Brief: Lay out the part of the records that opens at their first line and closes with the line containing "Action: pos(806,774)", both ends included, as a Markdown table. Use a column No. for the row number and a column Line for that line's text, and leave out blank lines.

Data in this exercise:
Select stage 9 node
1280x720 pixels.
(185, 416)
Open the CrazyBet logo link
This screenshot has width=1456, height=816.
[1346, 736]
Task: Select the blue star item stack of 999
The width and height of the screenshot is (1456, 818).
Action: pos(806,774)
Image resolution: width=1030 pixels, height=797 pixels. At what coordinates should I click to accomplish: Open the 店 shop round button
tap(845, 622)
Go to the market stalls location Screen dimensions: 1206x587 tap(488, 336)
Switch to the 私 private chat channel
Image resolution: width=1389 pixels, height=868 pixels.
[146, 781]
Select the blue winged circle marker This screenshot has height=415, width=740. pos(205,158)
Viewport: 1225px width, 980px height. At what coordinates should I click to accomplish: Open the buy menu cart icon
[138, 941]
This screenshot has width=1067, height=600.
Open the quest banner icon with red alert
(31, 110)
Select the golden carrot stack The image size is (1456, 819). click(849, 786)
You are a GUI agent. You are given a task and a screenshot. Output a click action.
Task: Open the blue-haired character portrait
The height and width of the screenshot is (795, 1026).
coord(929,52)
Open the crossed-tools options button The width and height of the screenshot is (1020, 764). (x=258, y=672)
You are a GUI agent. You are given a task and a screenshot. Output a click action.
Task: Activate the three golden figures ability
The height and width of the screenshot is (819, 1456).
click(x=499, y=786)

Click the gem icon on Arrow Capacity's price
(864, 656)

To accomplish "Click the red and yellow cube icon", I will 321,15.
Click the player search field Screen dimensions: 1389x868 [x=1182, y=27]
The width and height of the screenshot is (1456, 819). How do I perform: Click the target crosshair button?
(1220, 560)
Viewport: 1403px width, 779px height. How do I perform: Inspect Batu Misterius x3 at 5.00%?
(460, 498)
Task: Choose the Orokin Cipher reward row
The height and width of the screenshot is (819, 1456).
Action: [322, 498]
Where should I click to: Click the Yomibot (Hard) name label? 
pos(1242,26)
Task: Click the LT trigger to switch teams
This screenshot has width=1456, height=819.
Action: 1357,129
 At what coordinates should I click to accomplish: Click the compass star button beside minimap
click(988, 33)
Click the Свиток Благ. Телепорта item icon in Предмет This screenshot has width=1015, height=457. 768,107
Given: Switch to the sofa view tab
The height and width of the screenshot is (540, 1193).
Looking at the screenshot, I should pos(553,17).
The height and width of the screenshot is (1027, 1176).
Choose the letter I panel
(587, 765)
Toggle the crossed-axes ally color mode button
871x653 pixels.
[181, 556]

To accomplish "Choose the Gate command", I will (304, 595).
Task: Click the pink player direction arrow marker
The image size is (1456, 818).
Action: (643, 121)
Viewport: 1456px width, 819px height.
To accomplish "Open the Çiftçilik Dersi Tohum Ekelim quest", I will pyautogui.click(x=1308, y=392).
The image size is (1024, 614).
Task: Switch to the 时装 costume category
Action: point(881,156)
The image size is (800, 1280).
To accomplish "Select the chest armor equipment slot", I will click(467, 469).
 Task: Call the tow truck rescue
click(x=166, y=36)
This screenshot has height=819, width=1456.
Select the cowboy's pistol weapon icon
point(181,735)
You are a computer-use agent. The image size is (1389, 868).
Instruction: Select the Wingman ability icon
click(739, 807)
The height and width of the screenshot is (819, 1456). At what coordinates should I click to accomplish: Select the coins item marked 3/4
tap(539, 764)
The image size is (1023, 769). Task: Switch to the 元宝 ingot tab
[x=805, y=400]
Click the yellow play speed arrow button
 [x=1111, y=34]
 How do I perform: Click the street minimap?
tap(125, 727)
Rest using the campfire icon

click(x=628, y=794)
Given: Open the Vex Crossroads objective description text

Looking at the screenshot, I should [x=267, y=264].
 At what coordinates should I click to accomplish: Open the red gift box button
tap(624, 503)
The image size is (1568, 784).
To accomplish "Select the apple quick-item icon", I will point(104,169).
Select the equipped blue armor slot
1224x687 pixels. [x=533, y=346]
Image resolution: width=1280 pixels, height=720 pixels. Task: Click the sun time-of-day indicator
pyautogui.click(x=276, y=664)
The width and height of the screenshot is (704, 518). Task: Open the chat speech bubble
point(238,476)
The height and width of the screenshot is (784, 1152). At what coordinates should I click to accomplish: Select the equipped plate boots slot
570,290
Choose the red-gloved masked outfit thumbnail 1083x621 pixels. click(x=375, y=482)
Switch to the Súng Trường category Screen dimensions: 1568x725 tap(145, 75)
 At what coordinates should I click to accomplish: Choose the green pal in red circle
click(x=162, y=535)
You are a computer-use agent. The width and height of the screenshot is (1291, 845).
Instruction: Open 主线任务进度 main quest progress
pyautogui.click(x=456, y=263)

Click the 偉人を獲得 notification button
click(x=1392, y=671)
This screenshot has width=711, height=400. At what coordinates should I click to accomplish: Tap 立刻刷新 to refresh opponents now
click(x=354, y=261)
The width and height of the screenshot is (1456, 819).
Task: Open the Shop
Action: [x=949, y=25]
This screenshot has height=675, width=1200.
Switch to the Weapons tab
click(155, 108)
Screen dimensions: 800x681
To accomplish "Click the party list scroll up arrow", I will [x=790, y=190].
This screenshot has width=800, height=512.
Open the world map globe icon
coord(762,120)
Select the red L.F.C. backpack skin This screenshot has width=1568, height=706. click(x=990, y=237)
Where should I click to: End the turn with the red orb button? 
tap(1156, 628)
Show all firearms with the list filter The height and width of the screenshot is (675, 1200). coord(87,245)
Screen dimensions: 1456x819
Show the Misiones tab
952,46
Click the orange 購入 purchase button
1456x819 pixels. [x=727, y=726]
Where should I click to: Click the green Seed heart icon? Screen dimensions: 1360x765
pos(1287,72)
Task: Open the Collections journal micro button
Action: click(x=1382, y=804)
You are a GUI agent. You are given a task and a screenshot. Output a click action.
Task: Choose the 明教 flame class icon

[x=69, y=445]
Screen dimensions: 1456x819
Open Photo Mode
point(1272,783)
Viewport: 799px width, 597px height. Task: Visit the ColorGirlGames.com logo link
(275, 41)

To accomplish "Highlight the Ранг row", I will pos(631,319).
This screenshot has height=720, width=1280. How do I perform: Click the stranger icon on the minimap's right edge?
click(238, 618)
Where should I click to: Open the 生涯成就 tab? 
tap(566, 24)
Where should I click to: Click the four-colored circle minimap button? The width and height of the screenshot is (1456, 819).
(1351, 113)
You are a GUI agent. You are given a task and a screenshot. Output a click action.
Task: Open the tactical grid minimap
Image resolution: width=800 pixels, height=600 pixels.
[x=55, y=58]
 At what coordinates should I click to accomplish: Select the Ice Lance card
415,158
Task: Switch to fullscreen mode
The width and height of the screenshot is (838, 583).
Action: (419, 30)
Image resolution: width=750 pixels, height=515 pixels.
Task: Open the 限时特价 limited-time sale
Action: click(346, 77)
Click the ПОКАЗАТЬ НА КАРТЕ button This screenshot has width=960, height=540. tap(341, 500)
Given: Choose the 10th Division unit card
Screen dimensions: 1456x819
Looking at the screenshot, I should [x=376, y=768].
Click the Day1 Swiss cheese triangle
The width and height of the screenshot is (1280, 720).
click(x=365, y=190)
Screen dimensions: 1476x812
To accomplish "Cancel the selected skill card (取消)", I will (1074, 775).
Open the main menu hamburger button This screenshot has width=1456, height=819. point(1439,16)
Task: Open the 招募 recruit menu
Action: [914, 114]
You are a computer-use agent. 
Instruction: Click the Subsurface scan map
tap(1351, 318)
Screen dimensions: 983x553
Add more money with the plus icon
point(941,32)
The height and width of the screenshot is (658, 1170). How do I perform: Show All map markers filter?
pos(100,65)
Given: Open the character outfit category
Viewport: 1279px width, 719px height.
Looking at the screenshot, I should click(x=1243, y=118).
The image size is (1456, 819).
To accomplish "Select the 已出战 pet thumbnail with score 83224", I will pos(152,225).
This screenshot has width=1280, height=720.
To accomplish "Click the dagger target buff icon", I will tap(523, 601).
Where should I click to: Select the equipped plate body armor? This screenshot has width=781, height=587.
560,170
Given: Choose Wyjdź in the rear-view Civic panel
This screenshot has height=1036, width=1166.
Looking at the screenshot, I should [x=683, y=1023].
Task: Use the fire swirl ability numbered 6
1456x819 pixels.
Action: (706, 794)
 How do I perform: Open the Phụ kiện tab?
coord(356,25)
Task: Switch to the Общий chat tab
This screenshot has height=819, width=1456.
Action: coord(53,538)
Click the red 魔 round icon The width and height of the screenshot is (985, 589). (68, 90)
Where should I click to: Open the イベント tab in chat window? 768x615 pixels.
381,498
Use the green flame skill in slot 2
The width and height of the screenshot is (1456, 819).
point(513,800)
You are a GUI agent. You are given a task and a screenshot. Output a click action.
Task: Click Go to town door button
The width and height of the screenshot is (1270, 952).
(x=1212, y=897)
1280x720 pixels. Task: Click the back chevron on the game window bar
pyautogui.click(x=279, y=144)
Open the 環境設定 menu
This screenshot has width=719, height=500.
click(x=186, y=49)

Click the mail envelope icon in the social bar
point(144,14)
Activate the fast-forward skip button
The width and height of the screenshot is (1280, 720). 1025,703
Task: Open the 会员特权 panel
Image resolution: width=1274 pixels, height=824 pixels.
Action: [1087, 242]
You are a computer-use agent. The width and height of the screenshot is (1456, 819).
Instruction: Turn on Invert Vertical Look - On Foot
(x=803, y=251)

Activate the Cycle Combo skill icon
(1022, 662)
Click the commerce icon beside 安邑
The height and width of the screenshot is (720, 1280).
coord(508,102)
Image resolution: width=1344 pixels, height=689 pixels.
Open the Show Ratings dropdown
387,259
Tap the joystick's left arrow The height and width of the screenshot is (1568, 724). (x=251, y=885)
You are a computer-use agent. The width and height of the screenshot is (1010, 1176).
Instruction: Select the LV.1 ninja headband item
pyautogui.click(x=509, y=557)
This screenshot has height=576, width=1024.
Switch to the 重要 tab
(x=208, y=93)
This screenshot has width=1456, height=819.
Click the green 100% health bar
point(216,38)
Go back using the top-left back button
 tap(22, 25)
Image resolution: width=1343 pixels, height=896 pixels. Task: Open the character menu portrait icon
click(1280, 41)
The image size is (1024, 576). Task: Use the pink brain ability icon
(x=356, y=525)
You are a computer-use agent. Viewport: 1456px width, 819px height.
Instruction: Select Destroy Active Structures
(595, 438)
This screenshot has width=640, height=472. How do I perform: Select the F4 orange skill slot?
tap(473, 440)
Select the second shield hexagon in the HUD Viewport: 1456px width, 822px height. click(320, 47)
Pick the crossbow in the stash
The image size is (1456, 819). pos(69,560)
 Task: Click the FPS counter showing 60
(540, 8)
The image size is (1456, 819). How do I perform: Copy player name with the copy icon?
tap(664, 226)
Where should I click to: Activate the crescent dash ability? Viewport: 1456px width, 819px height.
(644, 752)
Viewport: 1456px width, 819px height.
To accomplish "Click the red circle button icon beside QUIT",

Completed task:
| No. | Line |
|---|---|
| 1 | Select stage 9 node |
| 2 | 1280x720 pixels. |
| 3 | (185, 416) |
| 4 | Open the CrazyBet logo link |
| 5 | This screenshot has width=1456, height=816. |
| 6 | [1346, 736] |
| 7 | Task: Select the blue star item stack of 999 |
| 8 | The width and height of the screenshot is (1456, 818). |
| 9 | Action: pos(806,774) |